Welcome to Bushy Park
Over 1,000 acres of historic parkland lies waiting for you to explore!
Key information
The history of Bushy Park
Bronze age burials, royal hunts and Chestnut Sunday.
The Bronze Age origins of Bushy Park
The flat, open space of Bushy Park has been settled for at least 4,000 years. A Bronze Age barrow was excavated in the north-east of the park near Sandy Lane and many of the finds, including a bronze age dagger, are now in the British Museum. People have farmed on this land since medieval times.
Bushy Park and the Tudors – Henry VIII’s happy hunting ground
In the early 1500s, Hampton Court Palace was built as the prestigious home of Cardinal Thomas Wolsey. Wolsey was the most senior statesman in England at that time – and he gave the order to enclose hundreds of acres of ploughed farmland. Bushy Park, Middle Park and Hare Warren now belonged to him.
However, Wolsey fell from grace in the 1520s, and King Henry VIII was only too pleased to acquire Hampton Court, with its beautiful parklands and hunting opportunities. Wild herds of red and fallow deer still roam the park today. King James I enclosed still more of today’s parkland and parts of the Elizabethan walls are still standing behind the Upper Lodge in the north-west of the park.
Bushy Park remained that way for decades, but its landscape was to change dramatically in 1638.
Bushy Park and the Stuarts
In 1638, King Charles I – a fan of water features – decided to create an impressive, artificial canal of 12 miles to divert water to Hampton Court Palace. This canal, now known as the Longford River, was built by hand at a cost of £4,000 – a huge amount of money at the time.

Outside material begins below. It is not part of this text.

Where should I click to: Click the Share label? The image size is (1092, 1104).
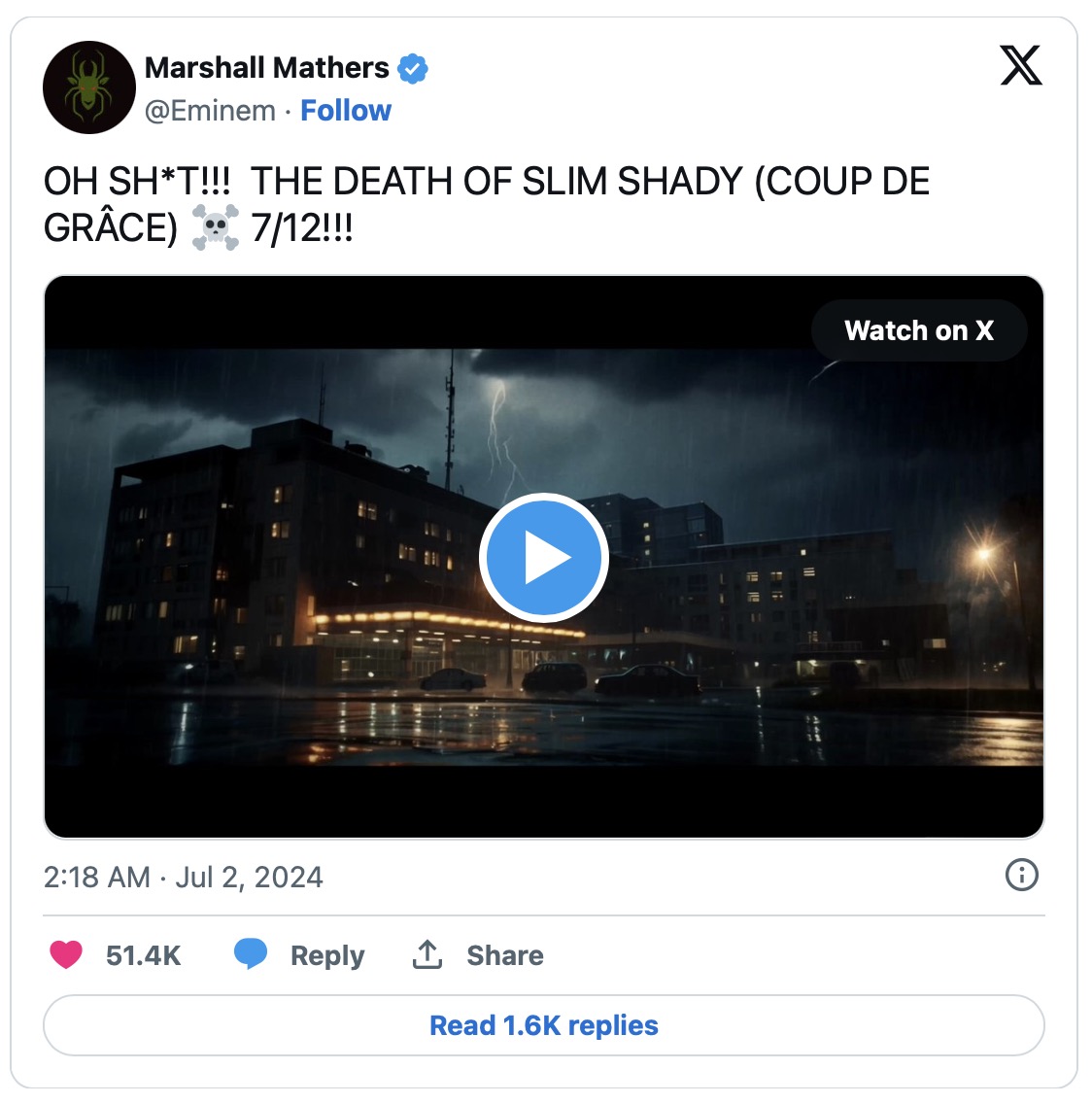[x=505, y=955]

King Charles also commissioned the Diana Fountain sometimes described as Arethusa, designed by Inigo Jones as a gift to Charles’s wife. The gleaming golden statue of a Greek nymph once graced Somerset House but was moved to Bushy Park in 1713. It is now Grade I listed.
The origins of Chestnut Avenue
Bushy Park's magnificent mile-long Chestnut Avenue was conceived and designed by Sir Christopher Wren as a formal approach to the Palace during the joint reign of King William III and Queen Mary II.
Much later, during the 1800s, the Bushy Park tradition known as ‘Chestnut Sunday’ began. Every May, when the horse chestnut trees were in blossom, large crowds would gather to picnic and people watch. We hope to bring Chestnut Sunday back to the park soon.
Bushy Park during the World Wars
A totem pole now standing in the Waterhouse Woodland Gardens is a clue to Bushy’s links with the First World War. A large number of Canadian troops were stationed at Bushy Park, and the grand Upper Lodge building was converted into the King’s Canadian Hospital. Queen Mary visited, and local Bushy residents put on shows to entertain the troops. The totem pole was sculpted in 1992 by a Norman Tait, a Canadian sculptor from the Nisga’a tribe.
In the Second World War, 3,000 men of the Supreme Headquarters Allied Expeditionary Forces (SHAEF) were based by Chestnut Avenue. It was here that D-Day – the liberation of Europe – was initially planned. Today, east of Teddington Gate, you’ll find a USAAF Memorial Plaque commemorating these historic events.